*** Given entries ***

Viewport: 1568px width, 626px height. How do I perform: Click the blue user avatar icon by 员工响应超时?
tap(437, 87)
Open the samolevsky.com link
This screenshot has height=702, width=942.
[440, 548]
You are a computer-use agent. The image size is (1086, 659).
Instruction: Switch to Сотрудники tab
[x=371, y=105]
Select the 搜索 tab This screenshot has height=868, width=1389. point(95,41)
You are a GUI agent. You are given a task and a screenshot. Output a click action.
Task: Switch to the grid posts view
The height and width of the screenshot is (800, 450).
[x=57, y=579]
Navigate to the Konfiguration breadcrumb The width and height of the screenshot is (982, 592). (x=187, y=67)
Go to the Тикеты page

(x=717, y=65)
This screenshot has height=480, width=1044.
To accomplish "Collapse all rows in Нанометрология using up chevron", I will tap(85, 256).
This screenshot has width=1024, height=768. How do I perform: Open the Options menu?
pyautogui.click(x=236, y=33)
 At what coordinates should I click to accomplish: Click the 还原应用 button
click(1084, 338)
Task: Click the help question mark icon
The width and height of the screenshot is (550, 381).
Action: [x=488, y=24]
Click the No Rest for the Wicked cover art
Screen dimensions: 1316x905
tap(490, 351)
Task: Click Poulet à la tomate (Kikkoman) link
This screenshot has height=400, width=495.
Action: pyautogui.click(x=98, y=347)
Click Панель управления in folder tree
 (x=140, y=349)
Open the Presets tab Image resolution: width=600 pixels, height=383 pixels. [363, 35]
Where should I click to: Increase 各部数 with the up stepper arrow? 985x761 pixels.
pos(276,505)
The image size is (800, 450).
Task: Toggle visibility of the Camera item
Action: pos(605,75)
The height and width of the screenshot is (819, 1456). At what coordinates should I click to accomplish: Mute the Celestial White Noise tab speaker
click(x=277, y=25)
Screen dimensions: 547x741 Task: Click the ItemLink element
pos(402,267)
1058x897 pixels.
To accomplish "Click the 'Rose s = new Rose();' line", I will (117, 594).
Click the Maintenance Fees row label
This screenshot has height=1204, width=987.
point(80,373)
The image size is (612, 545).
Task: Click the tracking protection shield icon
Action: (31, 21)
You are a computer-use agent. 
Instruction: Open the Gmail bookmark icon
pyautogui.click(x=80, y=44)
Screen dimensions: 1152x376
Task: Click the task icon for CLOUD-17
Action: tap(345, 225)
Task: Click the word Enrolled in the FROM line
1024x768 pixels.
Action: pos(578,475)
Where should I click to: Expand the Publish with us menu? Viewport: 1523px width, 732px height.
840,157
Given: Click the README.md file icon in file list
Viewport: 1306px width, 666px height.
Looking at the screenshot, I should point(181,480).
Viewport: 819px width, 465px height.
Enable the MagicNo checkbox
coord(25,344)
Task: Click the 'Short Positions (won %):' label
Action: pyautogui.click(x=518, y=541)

*** End of Given entries ***

To do – Tally, across the records, each line that contains the word "agent", and answer with nothing except the count.

Answer area – 3